Beneath this instruction is a block of data; output from it exactly the lines that run from the one containing "The image size is (1146, 414)." through the one containing "Click the blacked-out", inclusive.

---------- PROVIDED RECORDS

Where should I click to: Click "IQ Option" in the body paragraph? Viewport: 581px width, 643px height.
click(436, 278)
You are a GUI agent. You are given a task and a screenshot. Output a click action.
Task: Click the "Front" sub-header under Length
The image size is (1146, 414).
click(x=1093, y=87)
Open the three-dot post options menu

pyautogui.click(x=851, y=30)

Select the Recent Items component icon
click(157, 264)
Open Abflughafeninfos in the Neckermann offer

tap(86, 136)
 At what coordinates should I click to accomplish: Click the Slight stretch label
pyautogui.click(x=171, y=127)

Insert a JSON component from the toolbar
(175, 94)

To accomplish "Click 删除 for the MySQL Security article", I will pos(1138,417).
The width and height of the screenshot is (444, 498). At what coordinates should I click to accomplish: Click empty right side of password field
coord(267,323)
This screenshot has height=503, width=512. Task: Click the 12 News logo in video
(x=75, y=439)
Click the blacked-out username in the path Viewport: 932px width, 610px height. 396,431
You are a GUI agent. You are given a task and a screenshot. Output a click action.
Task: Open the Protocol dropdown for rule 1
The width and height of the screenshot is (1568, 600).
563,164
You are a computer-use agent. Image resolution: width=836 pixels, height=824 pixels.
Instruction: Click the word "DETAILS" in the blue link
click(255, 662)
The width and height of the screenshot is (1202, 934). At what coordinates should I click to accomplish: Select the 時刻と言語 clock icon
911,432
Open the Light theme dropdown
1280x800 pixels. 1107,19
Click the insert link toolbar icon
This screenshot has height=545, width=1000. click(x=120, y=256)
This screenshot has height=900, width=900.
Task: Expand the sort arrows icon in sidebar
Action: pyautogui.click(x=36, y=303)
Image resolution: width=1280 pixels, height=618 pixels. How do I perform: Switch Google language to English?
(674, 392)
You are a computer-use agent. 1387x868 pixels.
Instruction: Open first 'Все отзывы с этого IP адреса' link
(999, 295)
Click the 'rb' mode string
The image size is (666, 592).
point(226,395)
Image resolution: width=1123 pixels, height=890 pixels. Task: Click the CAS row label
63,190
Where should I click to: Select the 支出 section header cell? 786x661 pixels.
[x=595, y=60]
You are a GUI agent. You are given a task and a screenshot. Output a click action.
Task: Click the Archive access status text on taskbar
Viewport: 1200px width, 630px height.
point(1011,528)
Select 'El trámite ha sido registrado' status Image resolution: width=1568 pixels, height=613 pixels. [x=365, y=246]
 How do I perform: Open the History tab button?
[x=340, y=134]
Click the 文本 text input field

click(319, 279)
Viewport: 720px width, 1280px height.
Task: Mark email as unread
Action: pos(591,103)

--------------------

◆ EXERCISE SOLUTION:
The image size is (1146, 414).
click(x=1093, y=87)
Open the three-dot post options menu

pyautogui.click(x=851, y=30)

Select the Recent Items component icon
click(157, 264)
Open Abflughafeninfos in the Neckermann offer

tap(86, 136)
 At what coordinates should I click to accomplish: Click the Slight stretch label
pyautogui.click(x=171, y=127)

Insert a JSON component from the toolbar
(175, 94)

To accomplish "Click 删除 for the MySQL Security article", I will pos(1138,417).
The width and height of the screenshot is (444, 498). At what coordinates should I click to accomplish: Click empty right side of password field
coord(267,323)
This screenshot has height=503, width=512. Task: Click the 12 News logo in video
(x=75, y=439)
Click the blacked-out username in the path Viewport: 932px width, 610px height. 396,431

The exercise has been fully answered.